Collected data
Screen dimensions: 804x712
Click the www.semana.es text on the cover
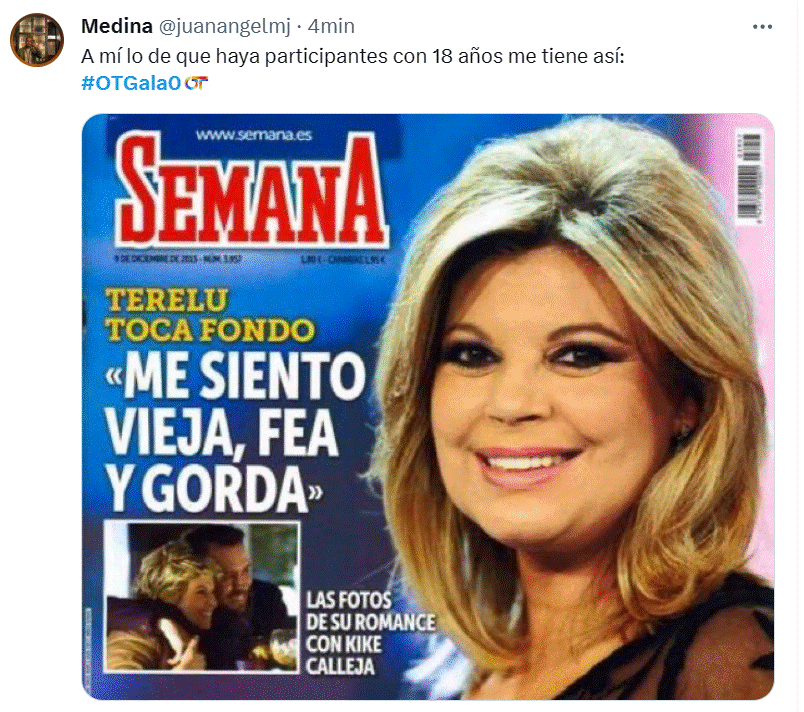pyautogui.click(x=254, y=135)
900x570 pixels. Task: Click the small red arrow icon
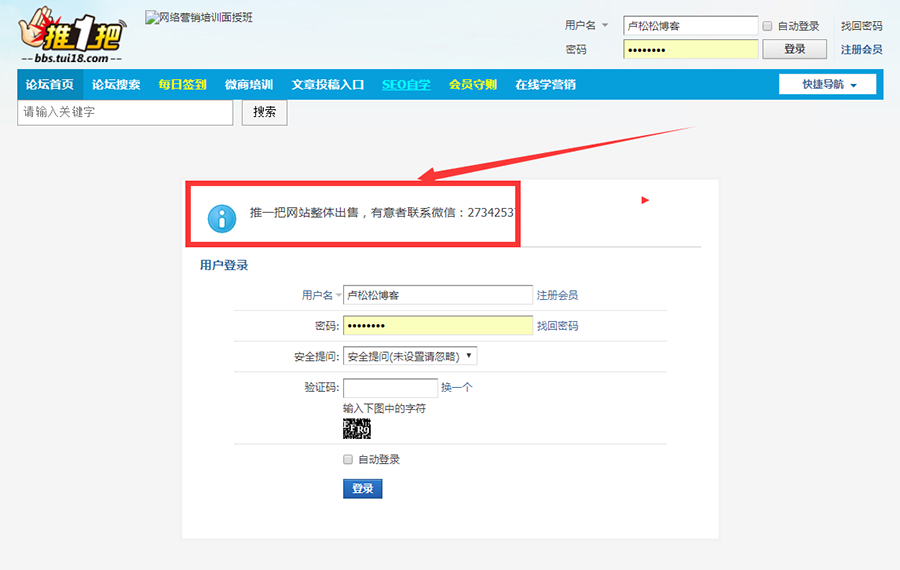[x=645, y=201]
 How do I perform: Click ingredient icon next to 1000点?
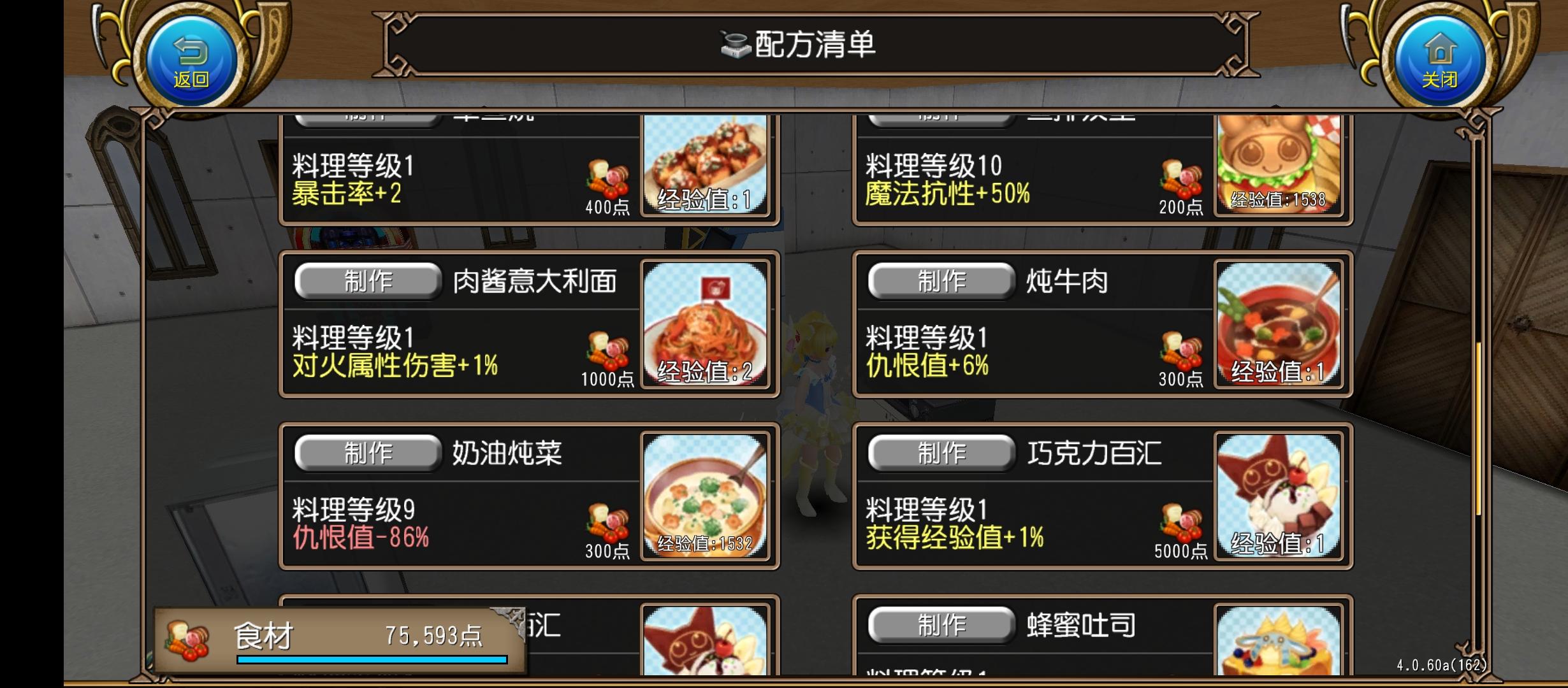click(608, 350)
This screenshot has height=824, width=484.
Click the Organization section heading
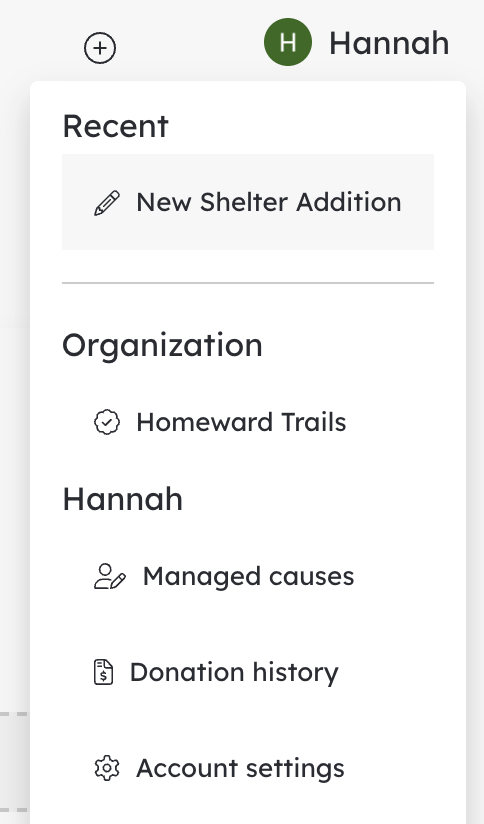coord(162,346)
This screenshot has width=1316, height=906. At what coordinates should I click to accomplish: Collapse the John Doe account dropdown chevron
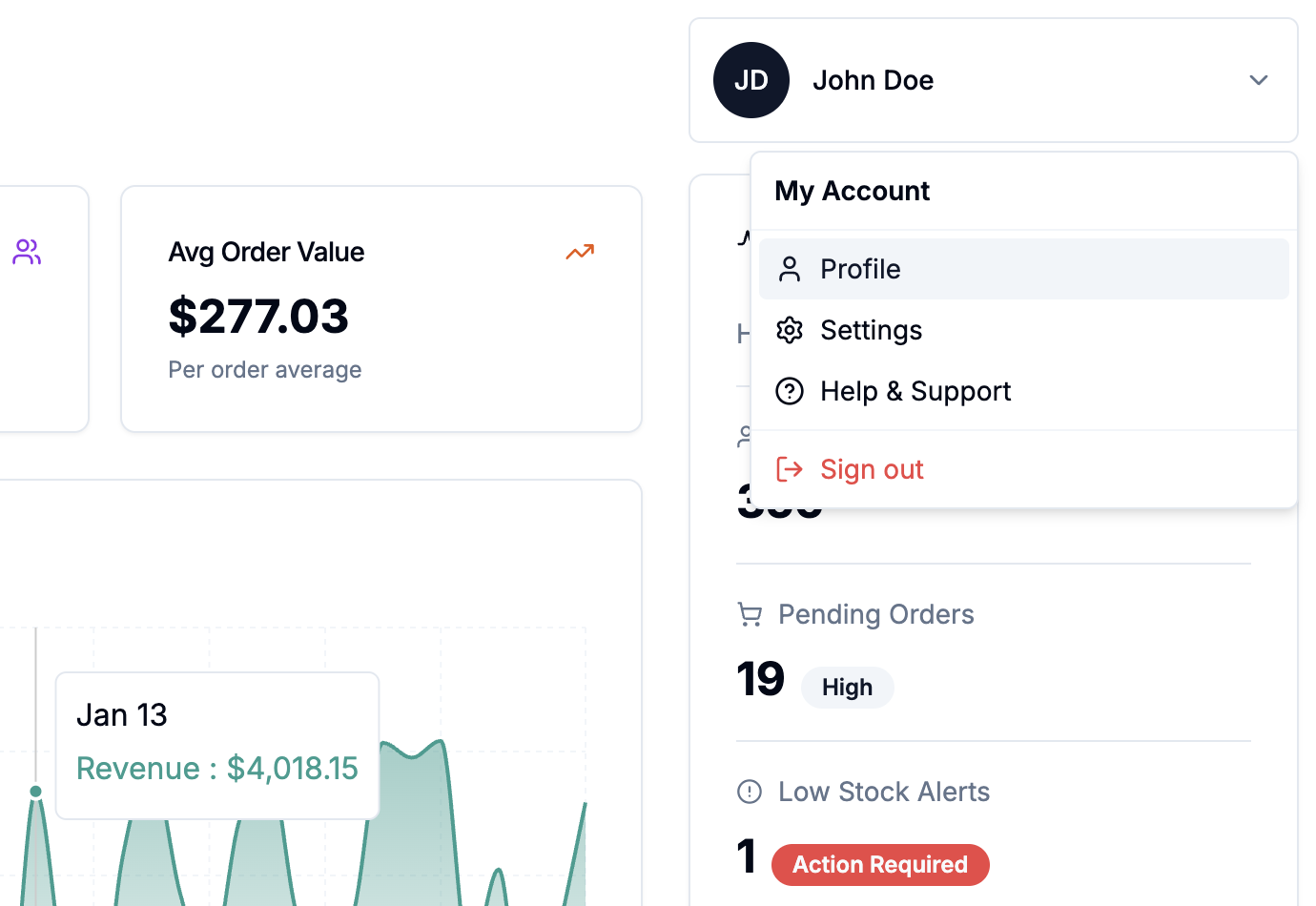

YOUR ASSIGNMENT — Copy out the data above to the letter, and keep every picture out of it.

ANSWER AREA —
Screen dimensions: 804x712
Click the www.semana.es text on the cover
pyautogui.click(x=254, y=135)
900x570 pixels. Task: Click the small red arrow icon
[x=645, y=201]
 How do I perform: Click ingredient icon next to 1000点?
click(608, 350)
This screenshot has height=824, width=484.
Click the Organization section heading
coord(162,346)
This screenshot has width=1316, height=906. At what coordinates should I click to accomplish: Collapse the John Doe account dropdown chevron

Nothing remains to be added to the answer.